Wednesday, February 07, 2007

Basic inalienable digital rights

I was reading a piece about the RIAA and their convoluted understanding of Steve Jobs open letter when I stumbled upon the term "Basic inallienable digitial rights".

There a question occured to me. Do I want to fund the society our children are going to live in, on the basis of the DMCA, patent law, copyright and a RIAA/MPAA mafia?

Every society traces it's funding back to documents laying out basic rights. Such documents as the declaration of independence and the bill of rights. Today we are in the midst of a fast changing civilization. In a mere 15 years the Internet and widespread computing hardware have started to influence and change our lives completely.

A new substrate, a basic building block for civilization as we know it is right now being invented. We find new ways to partake in culture, express ourselves, communicate, discover, share and consume. I have no doubt that the last 15 years of history have been as important as the invention of law, the written word and printing of books.

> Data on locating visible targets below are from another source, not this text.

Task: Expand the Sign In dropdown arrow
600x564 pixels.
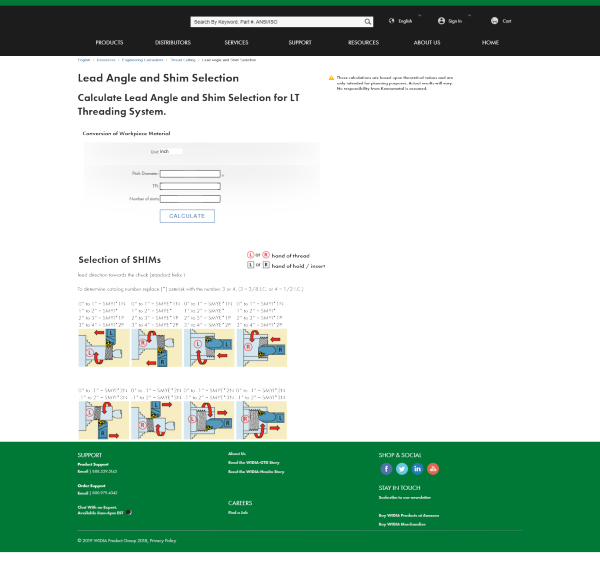Action: click(x=470, y=16)
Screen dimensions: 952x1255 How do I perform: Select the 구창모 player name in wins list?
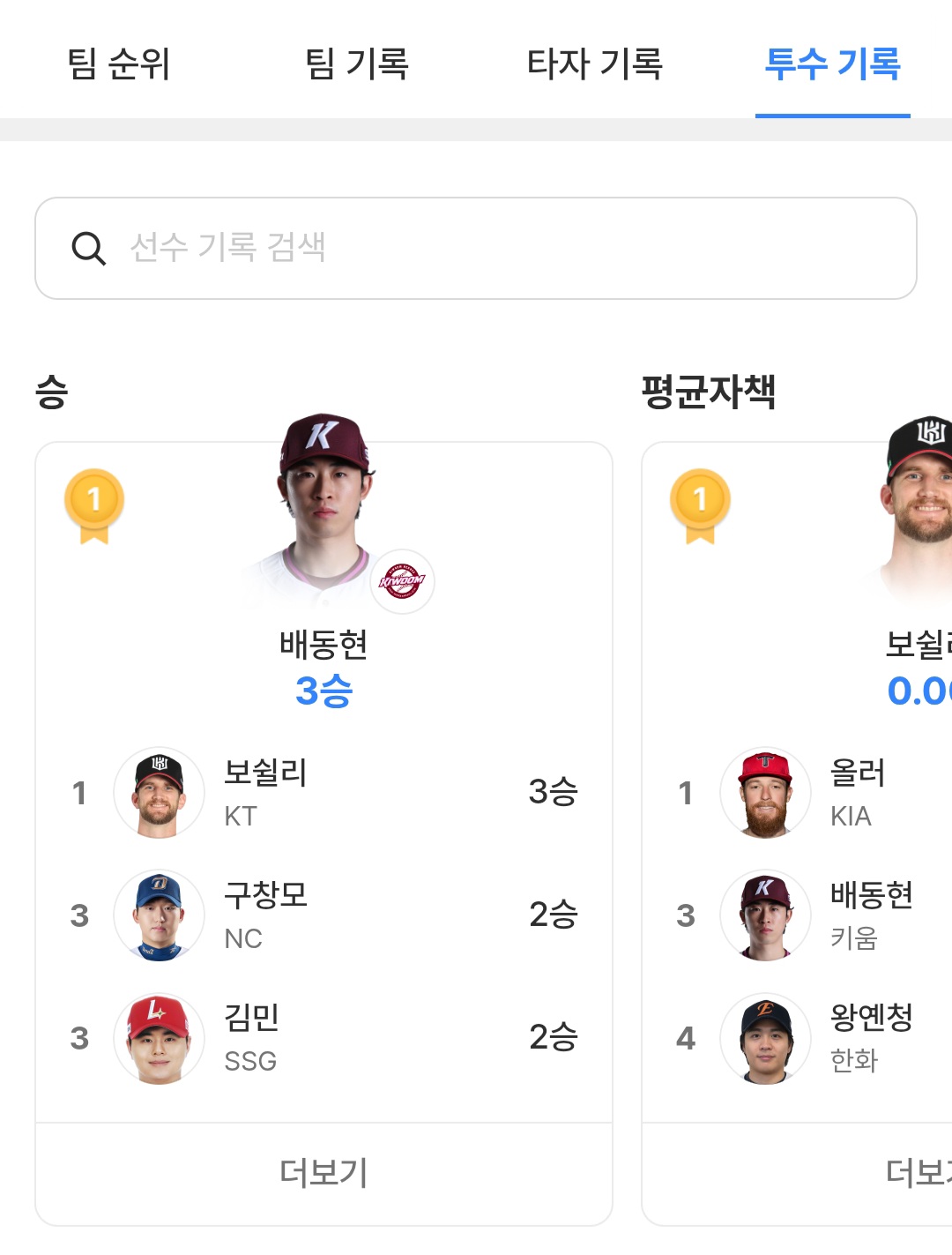[x=265, y=895]
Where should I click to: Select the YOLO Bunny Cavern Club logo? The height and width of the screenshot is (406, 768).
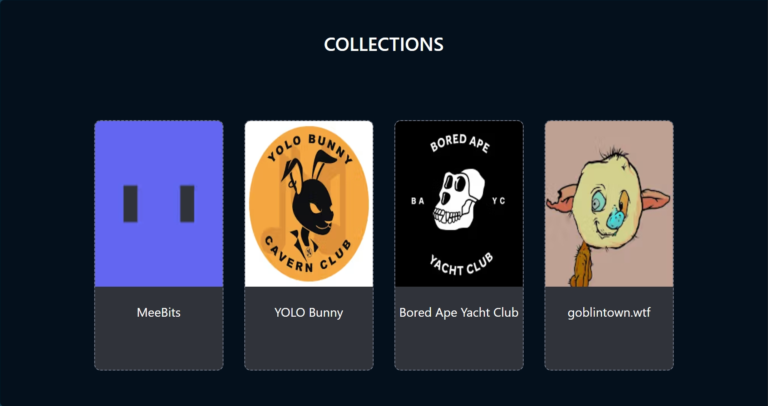pos(309,204)
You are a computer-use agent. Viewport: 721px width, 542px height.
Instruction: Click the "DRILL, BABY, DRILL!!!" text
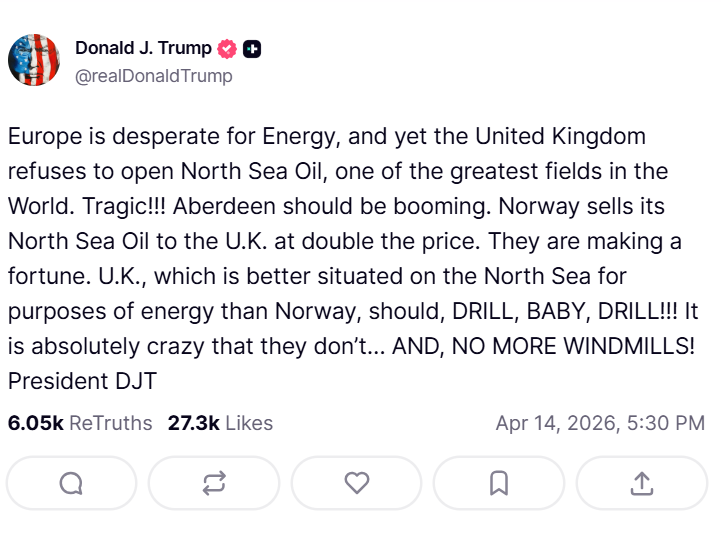[566, 311]
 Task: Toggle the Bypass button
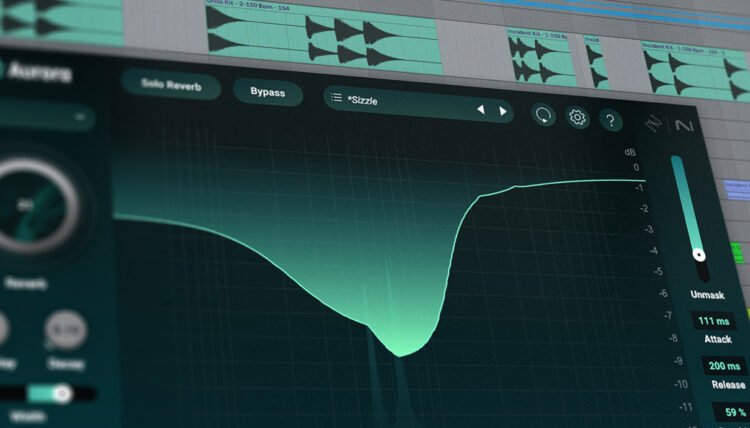coord(267,92)
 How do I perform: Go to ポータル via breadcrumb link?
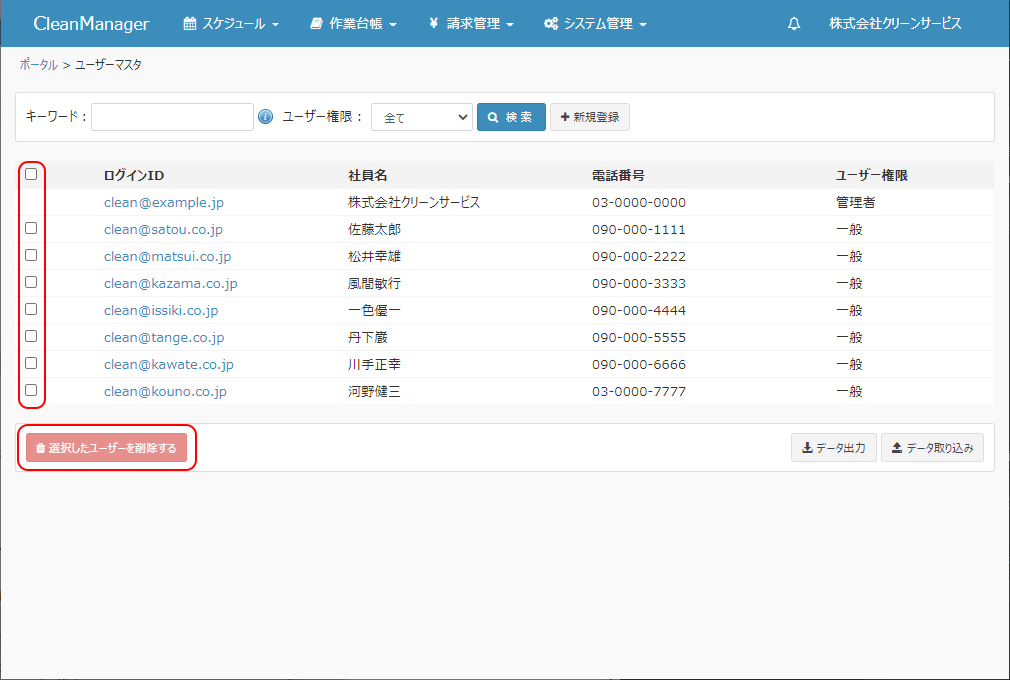click(x=38, y=65)
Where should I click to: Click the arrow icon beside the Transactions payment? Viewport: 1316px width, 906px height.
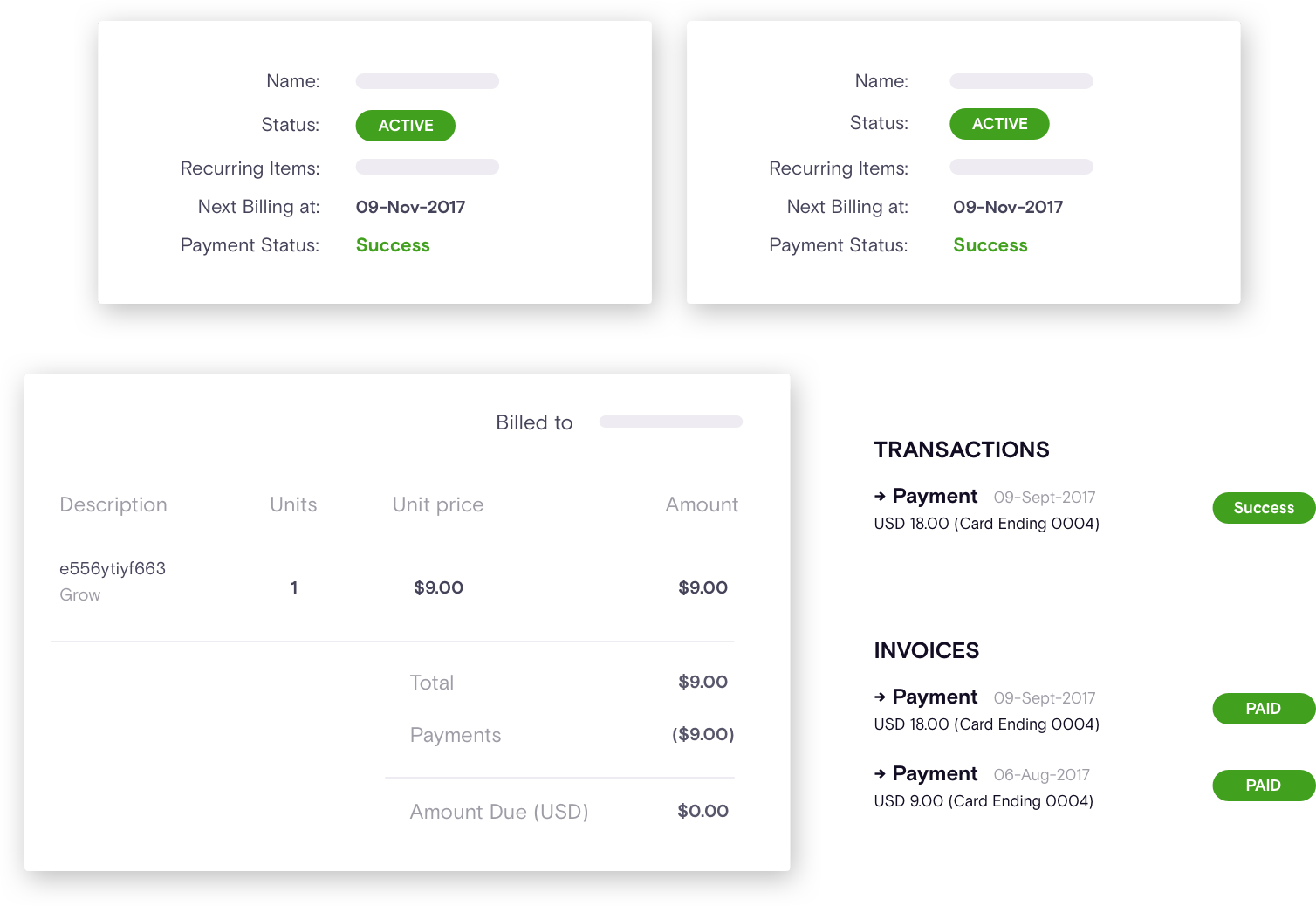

But who forges rights in our brave new society? we have copyright (which mostly serves a content industry these days), patent law, the DMCA and any other number of legal paraphernalia that usually accompanies enterprises, none of which are concerned with ensuring the rights of the digital citizens.

These are times of change and times of definition. We as a children of a digital age must come together and define the basic inalienable digital rights we want to live by. These rights are personal rights, and they will be as important to the founding of our future society as the declaration of independence has been.

We are in dire need to define ourselves before the rifts of opposing forces of our society become too great for it to mend. We're in dire need of basic inalienable digital rights. It is a great plunder of our time that we haven't gotten around to think about it sooner.